- Dobrets Location within Vologda Oblast Dobrets Location within Russia
- Coordinates: 59°09′N 38°20′E﻿ / ﻿59.150°N 38.333°E
- Country: Russia
- Region: Vologda Oblast
- District: Sheksninsky District
- Time zone: UTC+3:00

= Dobrets =

Dobrets (Добрец) is a rural locality (a village) in Zheleznodorozhnoye Rural Settlement, Sheksninsky District, Vologda Oblast, Russia. The population was 72 as of 2002.

== Geography ==
Dobrets is located 15 km southwest of Sheksna (the district's administrative centre) by road.
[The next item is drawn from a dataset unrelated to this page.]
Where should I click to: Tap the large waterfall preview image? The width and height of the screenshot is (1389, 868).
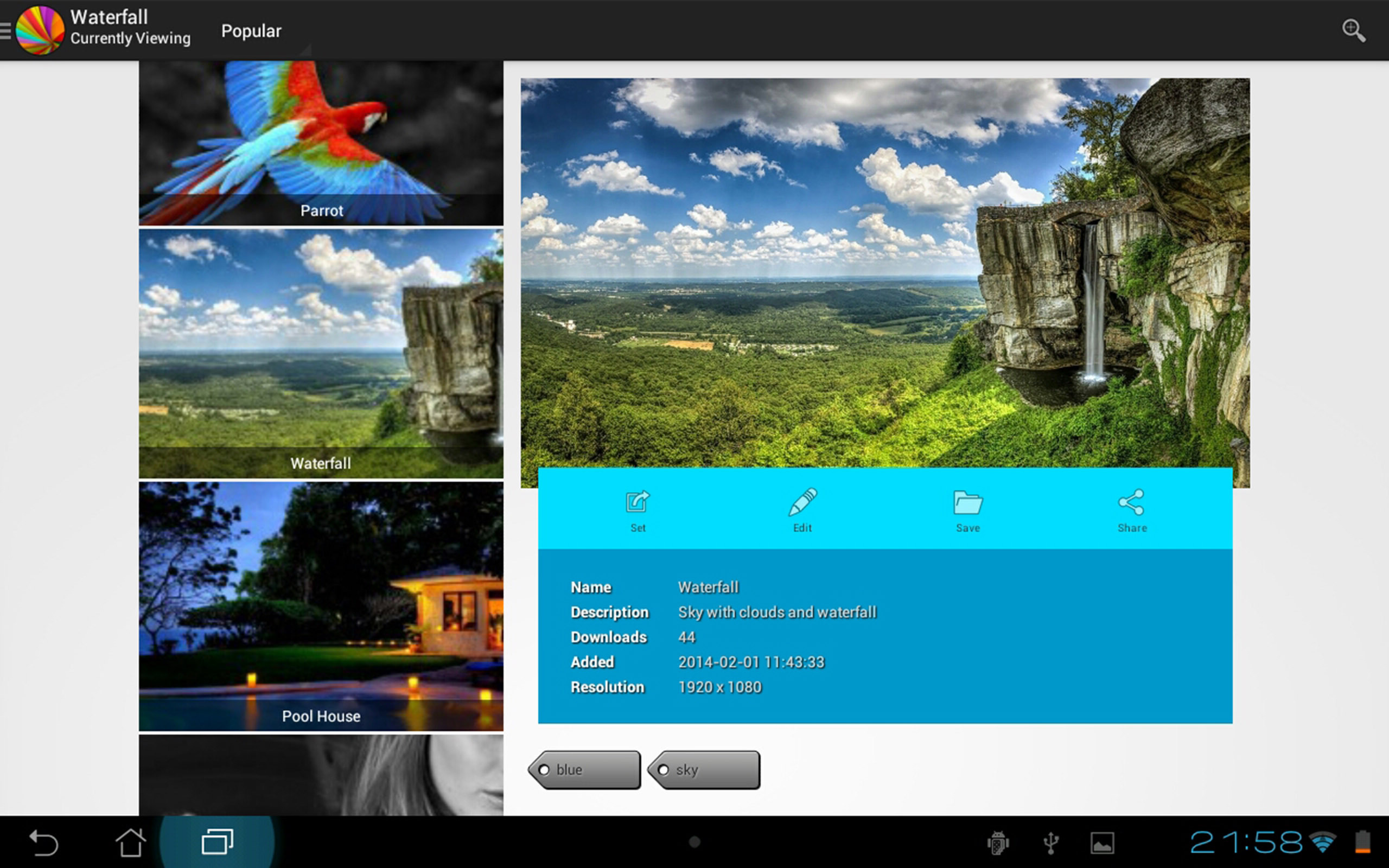(x=884, y=273)
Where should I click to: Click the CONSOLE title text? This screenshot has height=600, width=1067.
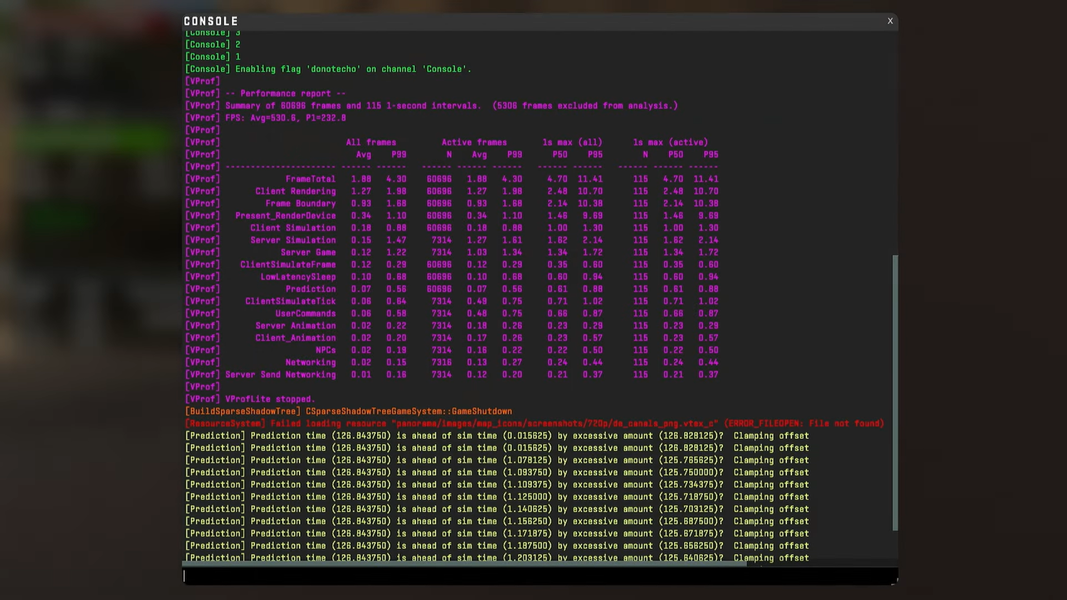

Krasny Kholm (former Matukovo) is the nearest rural locality.

== History ==
First noted in sources in 1477: Belozersk prince. Mikhail Andreevich granted the village of Doboets to the Moscow Simonov Monastery (ASEI, P. No. 390). Soon the village became uninhabited, so the charter of 1485 already speaks of the Dobrets wasteland (ibid., No. 397).

== Etymology of Name ==
From the old Russian male personal name Dobry. The same-root names Dobrilo and Dobrynya were very active in Rus' in the 14th – 16th centuries. Toponyms -ets are often found in the southern part of Belozerye: Pashnets, Yuryevets, Ovinets, etc.